As the problem with neighbors increases, the sentiment on the ground feels like a tinderbox ready to flame up at any given moment.  Israelis have limited access to Arabs, and vice versa.  Society is built to insulate everything from language to music, business to education, and even roads where Arabs are forbidden to drive on because of their national identity, not to mention anything about the great wall divide of religion.

So when you think about what’s going on the ground, I might offer a few thoughts for you to understand why this region continues to make the top news stories around the world.

  • The divide of hatred, fear, and mistrust is real.  Israelis who think about being in social settings with Palestinians hold a real fear of being attacked.  With this psychology, you can imagine how people try and protect themselves and their families.  I spoke with one man who carries a firearm on his hip at all times, claiming to be prepared for the terrorist who is out there to harm his way of life.
  • Solutions for Middle East Peace isn’t simply about people just “getting along.”  There are real conversations about natural resources, security, and authority to govern.  When the problem gets down to who gets the last drop of water to drink or take a shower, all bets are off the table.
  • Religion continues to fan the flame of hatred by identifying people with a label.  For sure, religion can be a good thing that brings hope to millions around the world; but when used in a nefarious way, religion can be a powerful motivator to segregate people to the US. vs. Them narrative.  (for my American friends, just think about how many Sunday services happen in different flavors of Christian each week.)
  • The argument really isn’t about any thousand year old struggle.  It’s quite a modern day problem, and when the International community throws it’s hands up in the air to claim, “Well they’ve been fighting for…….” we refuse to recognize the pain in the lives of real people.  We don’t take into consideration the fear of today’s Israeli citizen for the need of security.  We don’t begin to think about the fear of today’s Palestinian who fears the Israeli Army ever presence in their neighborhoods.

I spent a pretty good amount of time learning about the rising leadership in both cultures.  The hope I walked away with is this, there are leaders willing to transform the region into a prosperous peaceful region, if they had some help.
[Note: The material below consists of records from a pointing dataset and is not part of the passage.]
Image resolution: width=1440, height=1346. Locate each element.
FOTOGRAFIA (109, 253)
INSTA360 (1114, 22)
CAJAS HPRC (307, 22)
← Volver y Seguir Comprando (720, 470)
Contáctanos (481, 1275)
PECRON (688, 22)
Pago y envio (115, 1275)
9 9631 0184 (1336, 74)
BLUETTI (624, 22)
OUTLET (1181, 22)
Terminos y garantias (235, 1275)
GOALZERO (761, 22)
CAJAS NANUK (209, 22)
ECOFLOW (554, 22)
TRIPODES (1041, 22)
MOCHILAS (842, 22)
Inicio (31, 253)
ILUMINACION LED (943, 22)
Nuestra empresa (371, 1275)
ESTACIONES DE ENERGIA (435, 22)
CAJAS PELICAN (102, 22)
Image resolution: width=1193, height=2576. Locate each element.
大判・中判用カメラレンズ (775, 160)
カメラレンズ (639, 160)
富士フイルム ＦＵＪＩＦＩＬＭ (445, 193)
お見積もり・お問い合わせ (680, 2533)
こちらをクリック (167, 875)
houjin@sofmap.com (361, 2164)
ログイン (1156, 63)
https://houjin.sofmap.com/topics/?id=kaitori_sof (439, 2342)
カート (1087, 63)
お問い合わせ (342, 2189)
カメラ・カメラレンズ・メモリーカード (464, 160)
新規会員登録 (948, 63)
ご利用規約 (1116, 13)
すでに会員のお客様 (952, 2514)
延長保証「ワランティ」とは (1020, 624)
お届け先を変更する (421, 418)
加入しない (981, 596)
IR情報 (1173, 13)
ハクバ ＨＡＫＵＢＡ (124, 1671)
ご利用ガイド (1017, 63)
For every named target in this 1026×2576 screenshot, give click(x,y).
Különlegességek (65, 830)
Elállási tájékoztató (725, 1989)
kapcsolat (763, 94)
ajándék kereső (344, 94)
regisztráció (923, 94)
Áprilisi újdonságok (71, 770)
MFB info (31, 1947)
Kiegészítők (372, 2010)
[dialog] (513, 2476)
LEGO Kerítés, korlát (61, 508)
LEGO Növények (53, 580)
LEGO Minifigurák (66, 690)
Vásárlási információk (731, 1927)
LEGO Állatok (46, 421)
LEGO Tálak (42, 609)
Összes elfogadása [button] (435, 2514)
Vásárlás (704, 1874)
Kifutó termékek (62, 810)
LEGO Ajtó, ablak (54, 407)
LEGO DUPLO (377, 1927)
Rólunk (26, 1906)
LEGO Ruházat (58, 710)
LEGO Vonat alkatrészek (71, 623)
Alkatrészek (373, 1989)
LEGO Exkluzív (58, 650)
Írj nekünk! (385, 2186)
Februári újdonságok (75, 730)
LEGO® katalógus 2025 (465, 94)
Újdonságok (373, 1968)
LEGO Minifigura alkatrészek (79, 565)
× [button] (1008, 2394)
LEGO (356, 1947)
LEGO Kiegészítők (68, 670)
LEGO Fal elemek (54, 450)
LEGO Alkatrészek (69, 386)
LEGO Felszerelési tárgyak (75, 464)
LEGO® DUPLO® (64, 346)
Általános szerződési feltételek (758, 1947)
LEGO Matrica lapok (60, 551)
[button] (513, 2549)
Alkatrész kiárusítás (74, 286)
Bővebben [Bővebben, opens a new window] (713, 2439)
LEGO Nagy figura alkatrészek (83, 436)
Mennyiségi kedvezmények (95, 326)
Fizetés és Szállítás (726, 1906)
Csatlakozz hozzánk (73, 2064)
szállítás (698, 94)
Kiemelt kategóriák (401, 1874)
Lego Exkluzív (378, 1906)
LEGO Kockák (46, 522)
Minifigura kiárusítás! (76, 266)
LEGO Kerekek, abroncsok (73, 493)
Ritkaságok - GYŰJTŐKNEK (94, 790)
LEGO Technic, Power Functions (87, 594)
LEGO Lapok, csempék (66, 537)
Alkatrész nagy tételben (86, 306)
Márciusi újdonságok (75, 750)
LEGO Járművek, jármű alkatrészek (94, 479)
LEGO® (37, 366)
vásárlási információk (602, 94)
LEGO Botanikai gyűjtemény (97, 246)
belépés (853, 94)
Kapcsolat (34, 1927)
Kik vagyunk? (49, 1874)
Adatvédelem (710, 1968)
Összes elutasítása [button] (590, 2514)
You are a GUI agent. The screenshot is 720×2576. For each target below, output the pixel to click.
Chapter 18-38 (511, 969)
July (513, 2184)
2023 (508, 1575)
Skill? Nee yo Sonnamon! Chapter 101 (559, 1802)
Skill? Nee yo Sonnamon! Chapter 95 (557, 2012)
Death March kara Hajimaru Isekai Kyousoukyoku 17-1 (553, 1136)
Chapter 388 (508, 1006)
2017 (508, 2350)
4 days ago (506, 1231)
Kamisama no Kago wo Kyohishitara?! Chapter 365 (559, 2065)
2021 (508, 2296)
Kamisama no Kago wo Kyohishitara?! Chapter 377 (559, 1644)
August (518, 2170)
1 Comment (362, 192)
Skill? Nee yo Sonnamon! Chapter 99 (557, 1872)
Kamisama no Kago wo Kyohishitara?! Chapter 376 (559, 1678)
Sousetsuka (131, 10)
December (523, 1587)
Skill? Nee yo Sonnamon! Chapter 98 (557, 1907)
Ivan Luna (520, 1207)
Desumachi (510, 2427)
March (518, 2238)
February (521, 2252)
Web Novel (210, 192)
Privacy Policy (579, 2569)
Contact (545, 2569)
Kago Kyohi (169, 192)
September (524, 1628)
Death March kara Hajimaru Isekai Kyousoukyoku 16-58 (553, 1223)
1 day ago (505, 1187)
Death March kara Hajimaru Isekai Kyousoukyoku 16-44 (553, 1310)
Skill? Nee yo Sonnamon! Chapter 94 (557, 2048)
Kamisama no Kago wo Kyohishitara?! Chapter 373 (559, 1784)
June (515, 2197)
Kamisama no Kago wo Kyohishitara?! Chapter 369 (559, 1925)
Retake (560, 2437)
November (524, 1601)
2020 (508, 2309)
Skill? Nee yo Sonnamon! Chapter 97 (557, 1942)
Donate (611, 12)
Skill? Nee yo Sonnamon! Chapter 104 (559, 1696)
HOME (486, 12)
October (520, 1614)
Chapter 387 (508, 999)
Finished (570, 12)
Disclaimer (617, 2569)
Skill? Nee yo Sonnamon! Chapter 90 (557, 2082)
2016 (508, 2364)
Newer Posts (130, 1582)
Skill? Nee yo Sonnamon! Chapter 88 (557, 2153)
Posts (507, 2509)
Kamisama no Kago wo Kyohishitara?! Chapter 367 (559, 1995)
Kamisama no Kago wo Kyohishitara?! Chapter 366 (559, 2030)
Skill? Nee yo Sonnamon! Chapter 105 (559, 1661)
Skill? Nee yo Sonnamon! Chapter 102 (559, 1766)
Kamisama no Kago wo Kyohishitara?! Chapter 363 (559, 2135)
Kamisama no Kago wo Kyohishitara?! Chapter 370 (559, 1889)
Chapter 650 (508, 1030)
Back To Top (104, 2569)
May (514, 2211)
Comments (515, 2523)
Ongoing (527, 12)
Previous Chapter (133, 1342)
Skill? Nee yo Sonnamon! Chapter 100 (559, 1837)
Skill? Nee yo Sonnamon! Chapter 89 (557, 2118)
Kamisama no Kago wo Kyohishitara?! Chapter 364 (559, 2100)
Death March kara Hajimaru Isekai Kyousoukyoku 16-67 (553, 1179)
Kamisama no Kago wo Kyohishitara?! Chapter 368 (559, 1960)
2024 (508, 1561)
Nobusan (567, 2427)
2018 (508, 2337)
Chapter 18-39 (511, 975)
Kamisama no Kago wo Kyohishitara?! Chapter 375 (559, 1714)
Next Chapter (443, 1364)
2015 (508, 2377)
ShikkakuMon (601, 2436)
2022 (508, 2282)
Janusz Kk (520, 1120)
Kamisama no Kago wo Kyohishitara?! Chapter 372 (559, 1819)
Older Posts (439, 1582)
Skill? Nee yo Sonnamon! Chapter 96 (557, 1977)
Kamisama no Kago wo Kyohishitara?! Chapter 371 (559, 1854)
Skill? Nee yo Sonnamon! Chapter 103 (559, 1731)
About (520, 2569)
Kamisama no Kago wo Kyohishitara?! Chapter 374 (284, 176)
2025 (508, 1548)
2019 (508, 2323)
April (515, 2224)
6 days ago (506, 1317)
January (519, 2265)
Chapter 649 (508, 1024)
One thing is sure, America has given away its long held position as a neutral third party negotiator.  The Palestinians I spoke with in Ramallah are ready to unwind all relationships with the United States, recognizing America will always take the side of Israel.  It’s sad to see, in a world where so much good can be afforded to the region, America is now not trusted to even help.

That’s why I’m working diligently to form an International Peace Fund that would aim to help Israelis and Palestinians who live on the ground to begin interacting with one another.  It would set the stage for business partnerships, social interactions, and even places of bilateral education.  I believe the only way to find peace is to interact with members of the human community on both sides of this conflict zone.  You don’t have to choose a dual framework to be either “pro Israel” or “pro Palestine.”  What if you decide to be “pro human?”  Then we can recognize the beauty and historical importance of both sides of the negotiating table without demeaning either.

As for Israel, there is a great vibrant economic society growing all through the country.  The people  – by in large – on the West Coast in Tel Aviv are thriving in a strong economy.  It’s only when religion enters the conversation the mood shifts.  Security and Significance are Israel’s two most desired values, and while there are countries who vocally vow to start wars with Israel, I don’t see a good solution for the future.

For the Palestinians, there is a “life as normal” type of attitude.  Millions of people on the ground try to make a living, get their kids an education, and try to serve their neighbors.

I’m humbled to have so many friends on both sides of this issue.  It has encouraged me that humanity can, if given the opportunity, find ways to work together for the greater good.